── Sección de texto ──

Domingo II del Tiempo Ordinario (A)

20-1-2008 DOMINGO II DEL TIEMPO ORDINARIO (A)

Is. 49, 3.5-6; Slm. 39; 1 Cor. 1, 1-3; Jn. 1, 29-34

Queridos hermanos:
- En estos últimos días hemos celebrado que Jesucristo ha nacido, ha crecido y ha sido bautizado. Estamos ya ahora en pleno Tiempo Ordinario (enseguida, el 6 de febrero será Miércoles de Ceniza y empezará la Cuaresma). En este domingo de hoy la Iglesia nos propone unos textos en donde Cristo aparece como el centro de todo y de todos.
Hace poco me vino un chico alemán diciéndome que quiere entrar en la Iglesia católica. El no sabe nada de nuestra fe. Me pidió que yo le ayudara a formarse y prepararse. Si os encontrarais vosotros ante un caso semejante, ¿qué haríais, por dónde empezaríais, que le diríais…? Os pido opinión ahora a vosotros:
* ¿Será mejor que le dé un catecismo no demasiado extenso y que lo estudie, y ya le iré explicando las dudas que tenga? Es decir, puedo pedirle que memorice una serie de textos doctrinales y de dogmas de la fe.
* ¿Le explicaré los principales ritos católicos como confesarse bien, saber asistir a las Misas y responder…?
* ¿Le enseñaré las oraciones principales, como son el Padrenuestro, el Ave María, el Credo, la Salve, el Santo Rosario, el Viacrucis…?
* ¿Le diré las principales normas morales que un católico debe saber y practicar?
Entiendo que, aunque todo esto está bien, resulta equivocado empezar por aquí. Lo que creo que hay que hacer es anunciarle a Cristo como centro de todo, a Dios como centro de todo y de todos. Cuando esta persona conozca a Dios con su propia experiencia, cuando se sienta amado por Dios y ame a Dios de Tú a tú, entonces y sólo entonces esta persona necesitará conocer las palabras de Jesús y su doctrina. También necesitará saber cómo comportarse de cara a El y de cara a las demás personas (moral). Igualmente necesitará saber cómo dirigirse ritualmente y litúrgicamente a Dios en medio de una comunidad, y este lenguaje litúrgico le ayudará a crecer y a profundizar en su fe… Todo lo que suponga no empezar por Dios mismo o por Cristo mismo es comenzar la casa por el tejado. Así tenemos a tanta gente que pide los sacramentos en la Iglesia y, sin embargo, no conoce a Dios por experiencia propia; sólo lo conoce de oídas.

───
── Datos del ejercicio ──

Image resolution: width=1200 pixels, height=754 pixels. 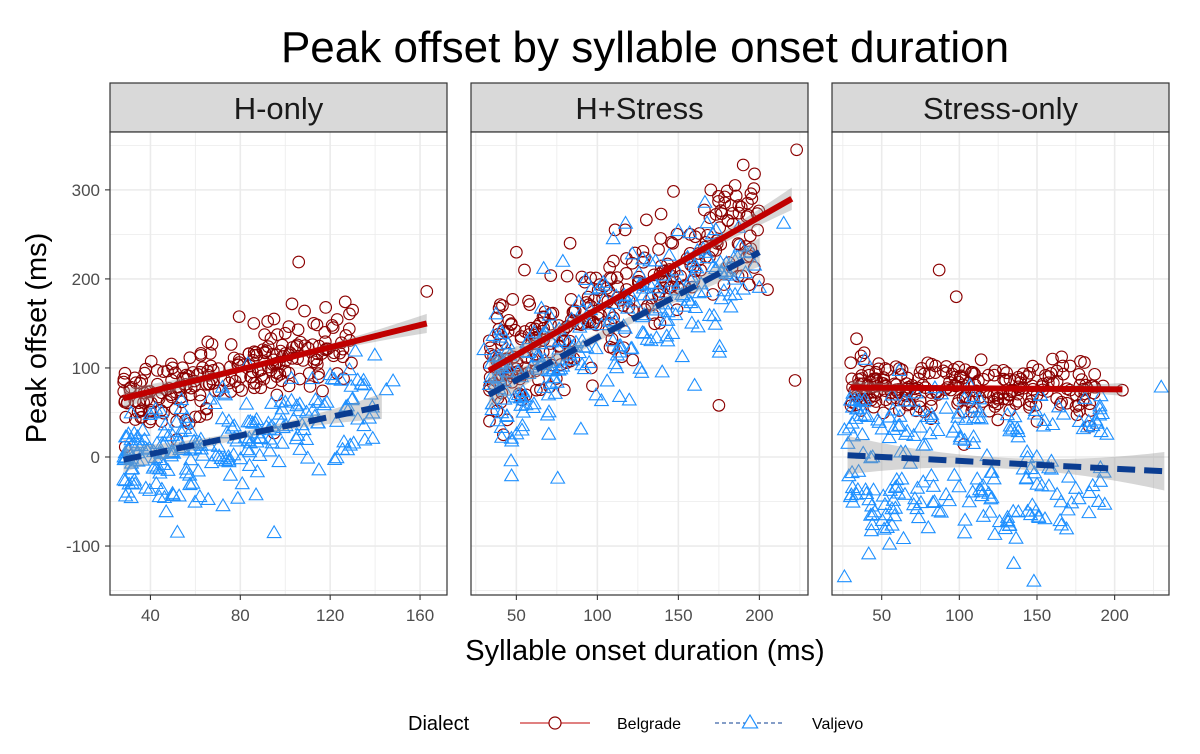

───

-- Tarea escrita --
Sustituya "chico alemán" por "joven alemán" y transcriba el fragmento de la homilía que va desde "Hace poco me" hasta "dogmas de la fe.".

-- Su respuesta --
Hace poco me vino un joven alemán diciéndome que quiere entrar en la Iglesia católica. El no sabe nada de nuestra fe. Me pidió que yo le ayudara a formarse y prepararse. Si os encontrarais vosotros ante un caso semejante, ¿qué haríais, por dónde empezaríais, que le diríais…? Os pido opinión ahora a vosotros:
* ¿Será mejor que le dé un catecismo no demasiado extenso y que lo estudie, y ya le iré explicando las dudas que tenga? Es decir, puedo pedirle que memorice una serie de textos doctrinales y de dogmas de la fe.